**Requirement**
Exactly the lines from the opening of the data through the line containing "Click the bold" should be reproduced, please, with nothing added.

**Provided entries**
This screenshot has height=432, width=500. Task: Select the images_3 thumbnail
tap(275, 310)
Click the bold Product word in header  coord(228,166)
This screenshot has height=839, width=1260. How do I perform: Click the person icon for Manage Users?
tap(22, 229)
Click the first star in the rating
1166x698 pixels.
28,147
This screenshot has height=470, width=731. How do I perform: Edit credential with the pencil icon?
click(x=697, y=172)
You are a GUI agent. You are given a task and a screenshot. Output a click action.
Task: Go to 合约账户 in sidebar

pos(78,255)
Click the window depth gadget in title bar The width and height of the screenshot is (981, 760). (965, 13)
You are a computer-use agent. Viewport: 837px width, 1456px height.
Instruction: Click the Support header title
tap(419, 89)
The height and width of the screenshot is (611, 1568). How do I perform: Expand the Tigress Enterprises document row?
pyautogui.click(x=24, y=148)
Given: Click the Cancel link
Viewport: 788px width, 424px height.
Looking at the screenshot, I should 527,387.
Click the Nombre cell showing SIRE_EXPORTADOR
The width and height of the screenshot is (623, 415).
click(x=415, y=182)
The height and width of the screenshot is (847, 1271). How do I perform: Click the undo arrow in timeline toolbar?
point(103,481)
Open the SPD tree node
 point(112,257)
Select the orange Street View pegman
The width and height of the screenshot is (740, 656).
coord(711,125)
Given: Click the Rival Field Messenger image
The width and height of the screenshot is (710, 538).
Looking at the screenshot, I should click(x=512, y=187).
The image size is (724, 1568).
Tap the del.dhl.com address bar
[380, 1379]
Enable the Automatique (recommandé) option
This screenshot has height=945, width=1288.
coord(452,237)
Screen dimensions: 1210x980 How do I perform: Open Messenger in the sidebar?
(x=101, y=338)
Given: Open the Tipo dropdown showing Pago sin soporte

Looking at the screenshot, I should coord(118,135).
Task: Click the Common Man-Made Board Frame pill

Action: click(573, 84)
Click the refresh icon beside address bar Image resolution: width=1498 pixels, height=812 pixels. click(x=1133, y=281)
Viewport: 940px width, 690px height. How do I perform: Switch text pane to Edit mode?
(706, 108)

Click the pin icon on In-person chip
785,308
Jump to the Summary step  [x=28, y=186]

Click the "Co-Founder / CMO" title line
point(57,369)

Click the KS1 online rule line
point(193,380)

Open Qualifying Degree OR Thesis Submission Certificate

**Response to the exercise**
This screenshot has height=432, width=500. Task: Select the images_3 thumbnail
tap(275, 310)
Click the bold Product word in header  coord(228,166)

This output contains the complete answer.